Will use supervision tech to keep up with entities: RBI


2020-12-29 22:30:00

MUMBAI: The Reserve Bank of India (RBI) has said that it will start using SupTech (supervisory technology) and RegTech — a subset of fintech that uses technology to scale up supervision — to keep up with the entities it regulates. The central bank will soon conduct a survey on RegTech adoption and, based on the findings, will come out with broad principles to encourage adoption of these tools.
Currently, entities regulated by the RBI use technological tools like artificial intelligence, machine learning, big data analysis for know your customer & asset liability management (KYC/ALM) purposes, regulatory reporting & management information system, payments & account aggregation. Such tools are also used to judge the creditworthiness of borrowers.
“Notwithstanding its many advantages in terms of data and privacy protection, cyber risks are a major challenge in technology adoption,” the RBI said.

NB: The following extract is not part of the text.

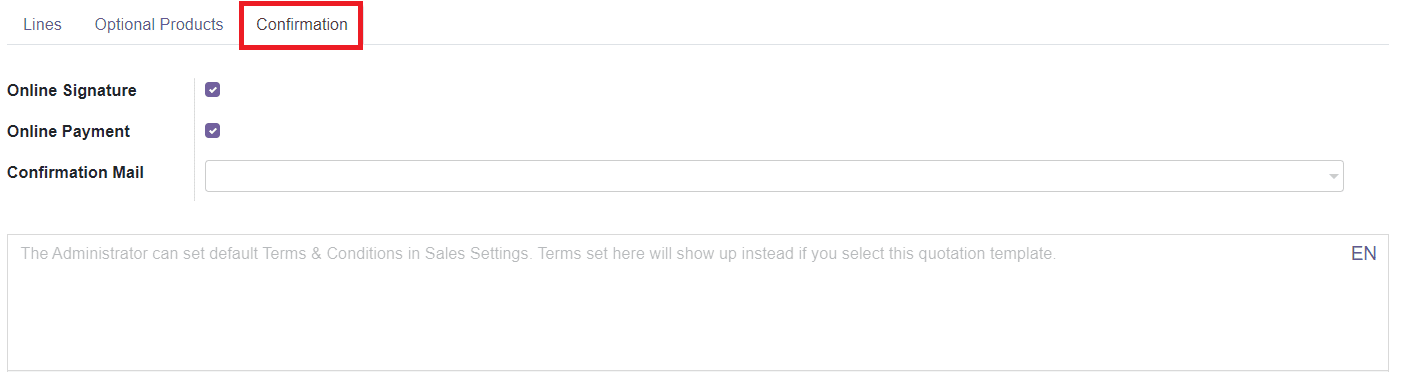The height and width of the screenshot is (372, 1406).
Task: Select the highlighted Confirmation tab
Action: pos(302,25)
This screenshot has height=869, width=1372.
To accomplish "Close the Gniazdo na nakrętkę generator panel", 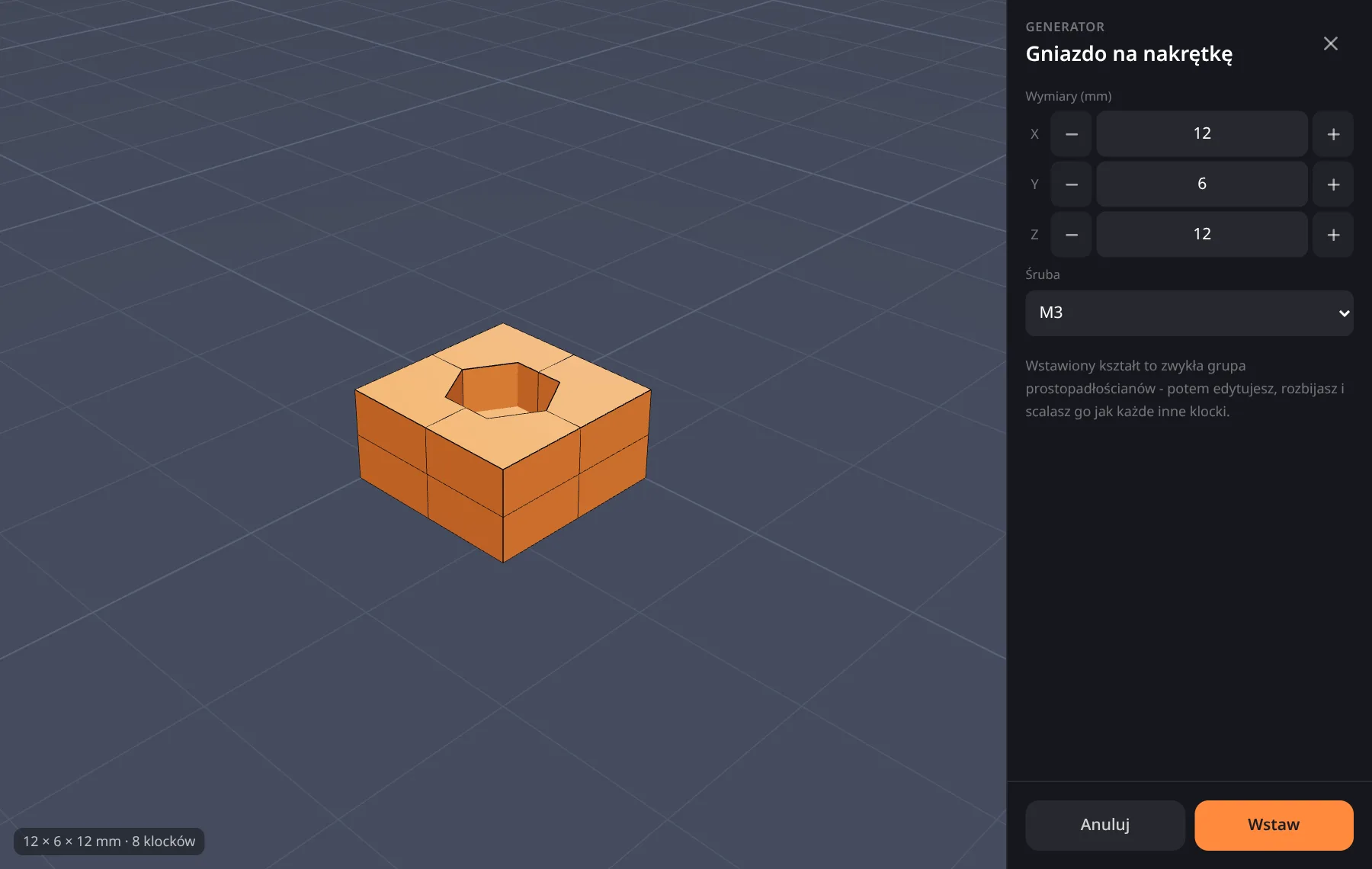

The use of technology for supervision has become crucial in light of the growing number of entities, including cooperative banks and finance companies, that are directly coming under the RBI’s lens. The central bank has indicated that on-site supervision will be largely for entities that are systemically important, while for most others it will depend on technology and analytics.
“Recognising that cutting-edge technology has enormous potential for preventive compliance, transaction monitoring and automated data flows, the RBI has accorded priority to adoption of RegTech,” the central bank said in a report. This will require regulated entities to submit information in machine-readable format.
Currently, the RBI’s offsite supervision depends heavily upon pre-defined templates to collect data. These are susceptible to inaccuracies and incomplete reporting. The RBI is trying to establish mechanisms to extract specific data directly from the source system to be more proactive in its risk-based supervision.
“The use of artificial intelligence and machine learning techniques are being explored to identify anomalies in the regulatory/supervisory reporting data, which can be used for predictive analysis. These techniques should pre-emptively help in micro-prudential supervision, identifying vulnerable branches, stressed exposures, unmitigated operational risks, suspicious transactions and misdemeanours,” the RBI said.
This kind of technology, where the regulator directly accesses data from the regulated entities’ system, is known as SupTech or supervisory technology.